技術経営ブログ

AIに倫理指針(EU)その2

2018年11月7日

技術ブログ

 昨日のAIの倫理指針を策定するニュースの続きである。人種や性別等の偏ったデータをAIが読み込み、差別的な分析が増加する懸念があるため、欧州議会が委託した有識者会議により倫理指針の原案が策定された。その内容は大きく分類すると下記である。
 ① AIの判断過程を分かりやすく説明する責任を企業に課す。
 ② 判断にどのようなデータを使ったか等の情報開示制度を整える。
 ③ AIの仕組みや運用が倫理的か否か監査する機関を設ける。
 ④ 倫理的なAIの認証制度を設ける。

 このような①、②に示すような運用が行われることになれば、AIに学習させる学習用データに差別的なものが含まれているか否かをチェックすることができ、また判断過程に不公平さが無いかについてもチェックすることができる。その結果、例えば金融機関のAIが特定の人種の顧客に住宅ローンを拒んだり、人事採用のAIが性別やその他差別的な要因に基づいて採用判断に差をつけたりすることを防止できる。

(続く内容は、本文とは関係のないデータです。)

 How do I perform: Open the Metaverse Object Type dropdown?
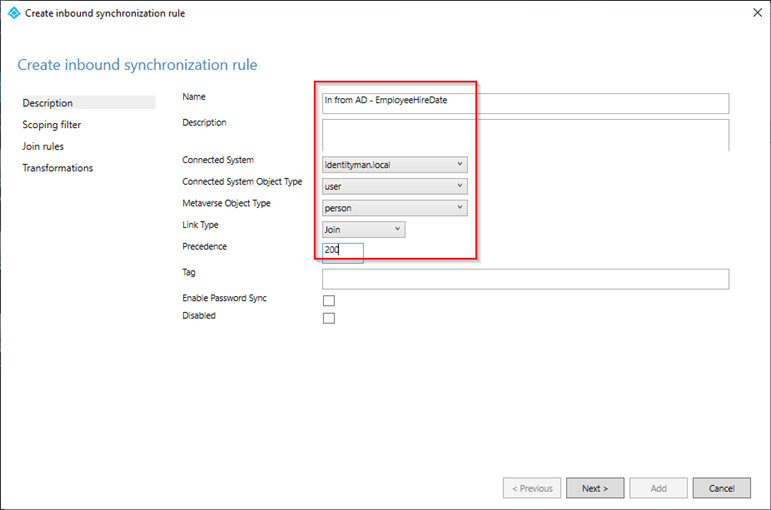(395, 208)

 AIは内部のデータ分析の過程が複雑であり、いかなる指標に基づいて、どのような思考プロセスに基づいて判断を行ったのかが実は外部から分かりにくく、ブラックボックスになっている。これに対して上述のEUの倫理指針は、このようなAIのブラックボックス化される内容の透明化を進める方向であることは確かである。

 このような透明化を進める上で留意しなければならないのは、学習済みデータを構築する企業のノウハウや企業秘密の流出に尽きるであろう。学習済みデータを企業ごとが独自に構築する場合、その企業の持つノウハウや独自の情報等からなる知的資産、独自のテーストを盛り込むことで、解の探索力に差をつけて優位性を出そうとすることは当然である。ブラックボックスの透明化を図る上ではこのような学習済みモデルを構築する上で盛り込まれる企業独自の知的資産をどのように守るのか、検討する必要はあると思う。

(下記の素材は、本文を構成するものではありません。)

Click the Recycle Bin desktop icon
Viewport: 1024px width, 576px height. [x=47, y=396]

 一方、特に①のAIの判断過程、②の学習用データの一部、でも開示できるような制度があれば、AIを活用したビジネスモデル特許を保有する特許権者にとっては好都合である。AIを活用したビジネスモデル特許は近年において増加の一途を辿る。しかし、これを実際に活用しようとする場合に、相手側の実施行為を特定する必要があるが、実はAIのビジネスはそれがなかなか外部から見えにくく、厄介な問題なのである。現実に私もAIビジネスの特許出願代理を数多く担当し、多くを特許権利化しているが、これを活用するケースになったときに肝心の相手側の実施行為を外部からなかなか特定できず、日々苦労をしている。

 しかし、今回のニュースのような判断過程のオープン化の機運が強まれば、その制度を少しでも利用させていただき、AIビジネス特許の活用性の向上につなげられるのではと思う次第である。